Leia a íntegra do Manifesto aqui

Sobre o Fórum Social das Resistências 2022

O FSR estava previsto para acontecer no formato híbrido (online e presencial) entre os dias 26 e 28 de janeiro, mas foi adiado para os dias 27 a 30 de abril devido ao aumento do número de casos confirmados de Covid-19 em todo o país. 

Esta série de debates continua nesta quinta (27), 19 horas, sobre O cerco dos EUA e OTAN à China e à Rússia contará com a participação da cientista política Ana Prestes e do doutor em geografia Elias Jabbour, ambos YouTubers da TV Grabois, e também de Bruno Jubran, doutor em Estudos Estratégicos Internacionais, Andrey Kochetov, Presidente da Federação Sindical de Lugansk e do cientista político Diego Pautasso.

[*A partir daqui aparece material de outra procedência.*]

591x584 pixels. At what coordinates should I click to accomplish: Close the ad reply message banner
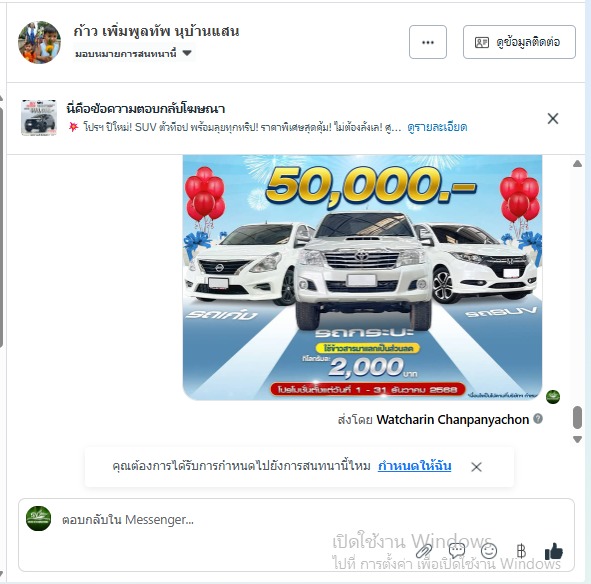click(x=553, y=119)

No dia 28 de janeiro, 9h30 outro debate sobre a situação internacional vai discutir As agressões imperialistas e a resistência dos povos. Promovido pela Cebrapaz e FMG, entre outras entidades, terá a presença de Socorro Gomes, presidenta do Conselho Mundial da Paz, de Atílio Boron, doutor em Ciência Política pela Universidade de Harvard, Ahmad Alzoubi, diretor do Monitor do Oriente Médio no Brasil; Jones Manoel da Silva, historiador da Fundação Dinarco Reis e Ualid Rabah, presidente da Federação Árabe Palestina no Brasil.

Fechando a programação, na sexta-feira dis 28/01, às 19 horas, acontecerá o debate de lançamento do livro de Elias Jabbour e Alberto Gabriele China: O Socialismo do século XXI, com as participação de Elias Jabbour e Tarso Genro.

O Fórum Social das Resistências é um evento inserido dentro dos processos do Fórum Social Mundial (FSM). A ideia é criar um espaço de articulação, divulgação e ampliação de todas as formas de resistências criadas pelos movimentos culturais, ambientais, políticos e sociais no Brasil e na América Latina.

Um dos principais objetivos do FSR é identificar pontos de consensos, prioridades coletivas e a construção de uma Agenda Comum de Lutas para o próximo período. As propostas construídas serão apresentadas no FSM 2022, que será realizado no mês de maio na Cidade do México.